A resposta deve ser enviada em até 48 horas via Protocolo Eletrônico do MPF. Com os laudos, será possível avançar na responsabilização criminal.

Peça 5 – a cadeia produtiva do tráfico

O tráfico funciona como uma cadeia produtiva estruturada:

  1. Plantio
    Contratos com produtores.
  2. Transporte até o refino
    Por barco ou caminhão.
  3. Laboratório de refino
    Contratos com laboratórios e fornecedores de químicos.
  4. Logística até o ponto de venda
    Distribuição interna.
  5. Venda interna
    Parcerias com organizações criminosas locais.
  6. Venda externa
    Transporte até o porto, travessia oceânica e acordos com facções nos países de destino.
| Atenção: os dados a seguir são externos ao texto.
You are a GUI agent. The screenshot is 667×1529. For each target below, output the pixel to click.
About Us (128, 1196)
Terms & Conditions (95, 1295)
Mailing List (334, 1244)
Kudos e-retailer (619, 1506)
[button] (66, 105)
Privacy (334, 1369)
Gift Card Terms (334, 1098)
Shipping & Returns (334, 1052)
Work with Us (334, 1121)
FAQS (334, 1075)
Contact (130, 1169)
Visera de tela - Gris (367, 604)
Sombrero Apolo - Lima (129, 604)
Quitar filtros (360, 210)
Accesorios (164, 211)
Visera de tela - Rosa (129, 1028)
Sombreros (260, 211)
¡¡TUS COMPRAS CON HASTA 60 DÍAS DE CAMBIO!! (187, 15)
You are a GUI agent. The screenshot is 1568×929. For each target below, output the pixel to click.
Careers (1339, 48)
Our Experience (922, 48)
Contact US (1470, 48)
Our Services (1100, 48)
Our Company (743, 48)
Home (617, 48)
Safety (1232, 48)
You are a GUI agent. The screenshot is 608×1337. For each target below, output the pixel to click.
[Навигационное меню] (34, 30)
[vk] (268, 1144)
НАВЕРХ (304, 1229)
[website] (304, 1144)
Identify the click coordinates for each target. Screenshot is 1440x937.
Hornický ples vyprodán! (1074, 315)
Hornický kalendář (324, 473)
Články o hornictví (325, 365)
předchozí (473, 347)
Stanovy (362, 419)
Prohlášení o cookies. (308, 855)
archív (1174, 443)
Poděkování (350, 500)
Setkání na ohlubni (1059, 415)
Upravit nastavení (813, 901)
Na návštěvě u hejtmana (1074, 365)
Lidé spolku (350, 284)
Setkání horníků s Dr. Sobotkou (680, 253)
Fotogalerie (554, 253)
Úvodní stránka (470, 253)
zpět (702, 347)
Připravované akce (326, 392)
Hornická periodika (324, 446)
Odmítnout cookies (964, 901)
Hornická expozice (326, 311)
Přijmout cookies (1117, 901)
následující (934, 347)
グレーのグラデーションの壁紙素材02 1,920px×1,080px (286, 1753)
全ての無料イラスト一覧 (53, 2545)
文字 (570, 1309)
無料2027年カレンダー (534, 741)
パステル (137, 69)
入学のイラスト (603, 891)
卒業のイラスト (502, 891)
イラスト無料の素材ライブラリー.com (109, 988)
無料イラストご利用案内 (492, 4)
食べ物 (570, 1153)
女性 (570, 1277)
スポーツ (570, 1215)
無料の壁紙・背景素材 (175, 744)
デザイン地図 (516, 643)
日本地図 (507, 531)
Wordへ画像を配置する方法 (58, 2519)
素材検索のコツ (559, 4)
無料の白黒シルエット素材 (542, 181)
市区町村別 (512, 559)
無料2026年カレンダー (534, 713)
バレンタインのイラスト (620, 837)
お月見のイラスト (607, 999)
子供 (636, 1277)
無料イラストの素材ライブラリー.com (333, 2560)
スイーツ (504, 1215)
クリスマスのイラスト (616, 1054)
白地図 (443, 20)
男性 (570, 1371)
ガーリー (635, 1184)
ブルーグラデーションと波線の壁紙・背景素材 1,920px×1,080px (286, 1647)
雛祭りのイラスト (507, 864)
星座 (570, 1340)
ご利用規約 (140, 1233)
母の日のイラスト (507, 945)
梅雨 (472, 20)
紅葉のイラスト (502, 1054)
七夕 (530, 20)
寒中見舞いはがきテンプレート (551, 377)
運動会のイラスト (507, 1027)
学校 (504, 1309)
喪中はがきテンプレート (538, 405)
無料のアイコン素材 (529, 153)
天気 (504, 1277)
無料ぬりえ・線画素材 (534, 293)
O empreendedor do tráfico organiza todos os elos da cadeia, podendo terceirizar partes. Recorre a doleiros, que apresentam o negócio a clientes. Após o acerto, os lucros são divididos e o dinheiro lavado.

Com o tempo, grandes facções — especialmente o PCC — passaram a dominar todo o fluxo, com capital próprio para financiar a operação. O financiamento migrou dos doleiros para parcerias com fintechs e fundos de investimento.

Diante desse contexto, a operação no Rio parece menos uma ação estatal de retomada de território e mais um ajuste entre facções.